[Usando a informação]
[A] Transcreva fielmente o texto sobre a filtragem de informação, de "Têm sido inúmeras" a "esse excesso existe.".
[B] Enumere todos os espaços online nomeados no texto sobre a filtragem de informação na frase que começa por "E é exactamente isto que as pessoas fazem".
[C] Prossiga o texto sobre a filtragem de informação a partir do ponto em que termina.

[Texto apresentado]
Têm sido inúmeras as vezes em que ouvimos desabafos, ou lemos textos inteiros dedicados à questão do excesso de informação providenciada pelas tecnologias de informação. É uma queixa recorrente, e também é verdade tal como diz Shirky (2008) [1] que todas essas reflexões se tem limitado a constatar que esse excesso existe.
"We were caught unprepared for the amount of information we have to process. We often hear the term “information overload”-most likely as we skim Google Reader, or perhaps while we discuss multitasking as we delete our way toward Inbox Zero. Yet, more so than information overload, we may be facing “filter failure”. [2]
A questão que se levanta é que talvez não estejamos a enfrentar um problema de excesso de informação, mas antes um problema de défice de filtragem. Isto porque,
"there has long been an invisible tribe, a mysterious group, who transform scattered thoughts into compelling stories, who splice hundreds of hours of video into feature-length films, who segregate the semicolons from the em dashes. These are editors working across media sectors-publishing, film, music, more-to deliver transformative stories with clarity and grace."[2]
Mas se isto é verdade, o facto é que a evolução destas tecnologias levaram ao aparecimento de tecnologias sociais que potenciam de tal modo a troca de informação entre pessoas comuns, que leva a que exista cada vez menos tempo para a informação tratada e filtrada pelos tradicionais meios de comunicação social. O mais recente estudo da "
Edelman Trust Barometer" mostra um Grau de Confiança de 29% na "Comunicação Social" e 74% em “pessoas como nós”.
Ou seja as pessoas estão a colocar de lado os agentes de filtragem, o que leva a que aumente a quantidade de informação à nossa volta e que pode mesmo levar-nos para uma incapacidade da sua gestão. Contudo isso não é o que está acontecer, a sociedade não entrou em colapso derivado desta mudança, muito provavelmente porque as pessoas souberam adaptar-se a ela, e souberam tornar-se em editores eles próprios da informação que recebem e da informação que partilham. Como diz a Liz Danzico não fizemos formação para isso, e por isso não somos especialistas ou tão capazes como um jornalista, mas estamos a aprender aos poucos. Esta é uma arte que a Danzico define da seguinte forma:
"Editing is to media as a performance is to a composition: It is an act of interpretation, rich with opportunities for personal insight, misguided judgments, or brilliance. Each individual is different, and each individual will construct experiences differently. In our new editorial roles, we’re tasked with acting as equal parts consumer and editor. What we’re doing is, in fact, parallel to decades of editorial traditions."[2]
E é exactamente isto que as pessoas fazem no seu dia-a-dia no Facebook, no Twitter, no YouTube, nos Blogs, Tumblers, etc. etc. A título de exemplo veja-se como se define Olivier Ertzscheid um professor universitário francês que escreveu um artigo no Liberation admitindo que tem na sua lista de amigos mais de 250 estudantes,
"De plus en plus souvent, ma pratique de l’enseignement comme médiation, comme capacité première de prescription consiste à signaler sur Facebook à tous mes amis-étudiants, les émissions de télé ou de radio intéressantes, les articles de journaux à lire, des ressources ayant trait à leur formation ou plus générales sur l’insertion professionnelle."[3]
Ou seja, Ertzscheid funciona como um verdadeiro filtro de informação. E é um filtro que é mais eficaz do que um jornalista, porque está mais próximo dos seus leitores, conhece-os, sabe as suas necessidades, desejos e crises. Por outro lado os seus alunos vêem este acto de filtragem como algo desinteressado, ao contrário da Comunicação Social que usa todas as artimanhas possíveis para nos convencer a segui-los. Estamos na presença de um Novo Editor, de alguém que corta, elimina, realça a informação em função do seu público.

[Dados recolhidos]

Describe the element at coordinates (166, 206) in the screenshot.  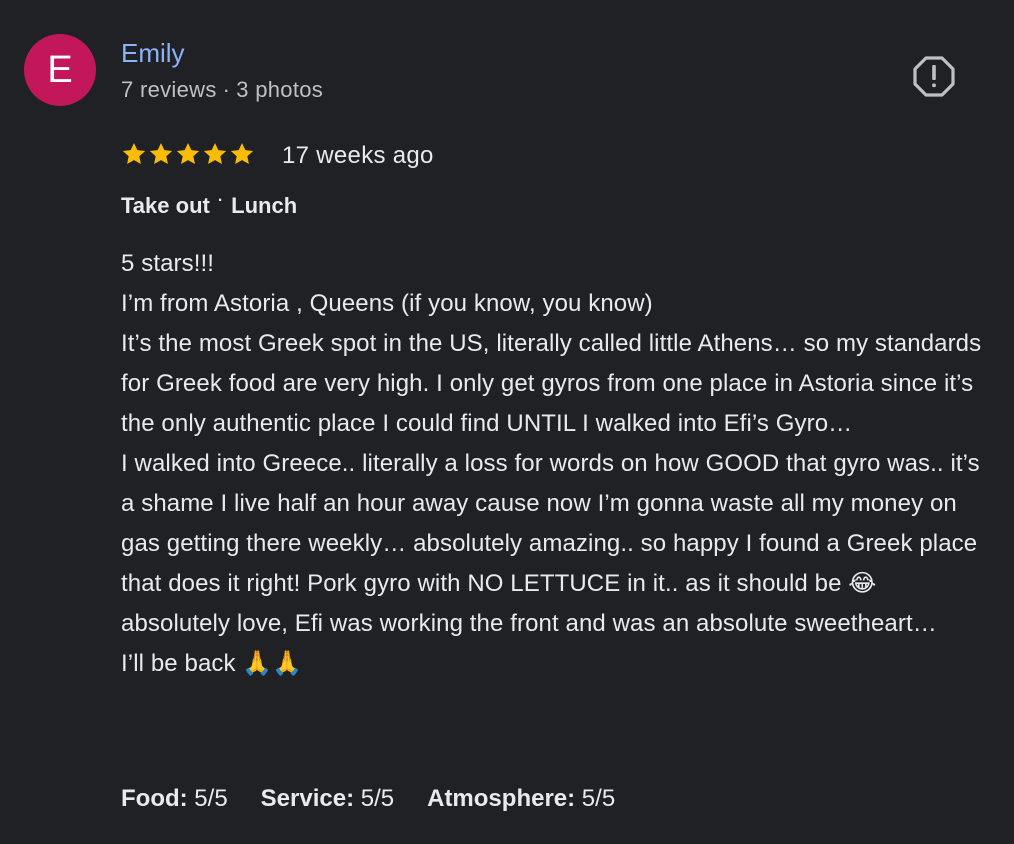
I see `tag-service-type: Take out` at that location.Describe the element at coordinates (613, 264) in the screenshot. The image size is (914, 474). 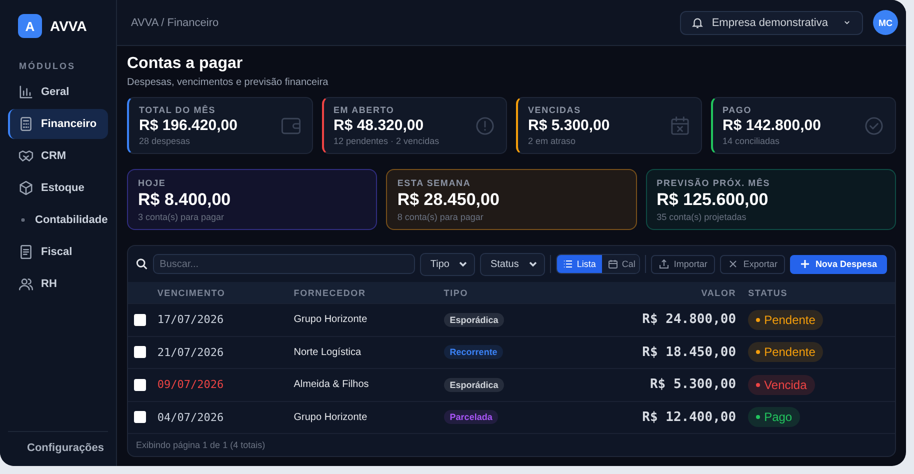
I see `calendar-icon` at that location.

[Resultados das tarefas]
[A]
Têm sido inúmeras as vezes em que ouvimos desabafos, ou lemos textos inteiros dedicados à questão do excesso de informação providenciada pelas tecnologias de informação. É uma queixa recorrente, e também é verdade tal como diz Shirky (2008) [1] que todas essas reflexões se tem limitado a constatar que esse excesso existe.

[B] Facebook, Twitter, YouTube, Blogs, Tumblers

[C]
Deste modo poderíamos pensar que isto representaria o fim do Jornalismo, o que não é verdade de todo. Uma coisa será o fim de uma parte da comunicação social, vazia de conteúdo apenas interessada na obtenção de atenção de modo a pagar-se a si própria. Esta comunicação social não é mais do que uma nova forma parasitária de jornalismo, que existe apenas para sobreviver, não tem qualquer objectivo e muito menos uma missão. Ao contrário do professor acima, que edita a informação que partilha com o objectivo de guiar as pessoas que o seguem num determinado caminho, num caminho que este acredita ser importante, fazendo-o de forma totalmente desinteressada, não dependente do número de pessoas que o vão ler, ou gostar.
Deste modo o jornalismo que sobreviverá só poderá ser o de investigação, um pilar da estrutura base da democracia. Sem este jornalismo é impossível a existência de uma democracia. Veja-se a titulo de exemplo o filme
State of Play (2009) [5] para se perceber o alcance político e social do jornalismo, a sua missão e importância. Em certa medida é abordada a questão da blogosfera e do jornalismo de papel, mas a meu ver de forma muito pouco eficaz. Mas se temos acesso a todos, se todos estão na rede e todos se podem comunicar, porque precisamos deste jornalismo. Por uma razão simples, porque todos podemos construir diferentes realidades nos processos de comunicação. E porque como foi demonstrado por vários estudos entre os quais o
Experimento da Prisão de Stanford [6], todos estamos preparados para o desvio a partir do momento em que assumimos o poder ou controlo.
E o maior problema é que a detecção deste tipo de comportamentos ou acções não é detectável superficialmente, mas requer trabalho de pesquisa, análise, comparação e metodologia lógica para construir hipóteses e chegar a conclusões sobre qual das realidades é a “verdadeira”. Como tal este tipo de trabalho só poderá ser feito por pessoas inteiramente dedicadas ao seu trabalho, não se coadunando de forma alguma com a mera troca de informações numa rede social, ou blog que é feita nos nossos tempos livres. Como refere José Manuel Fernandes [4], citando a Times, “não há jornalismo de qualidade sem recursos dedicados e profissionais a tempo inteiro”.
Para fechar um texto que vai demasiado longo, apenas dizer que não importa a quantidade de informação que se produza ou exista disponível desde que façamos uso dos melhores filtros, e estes serão sempre humanos.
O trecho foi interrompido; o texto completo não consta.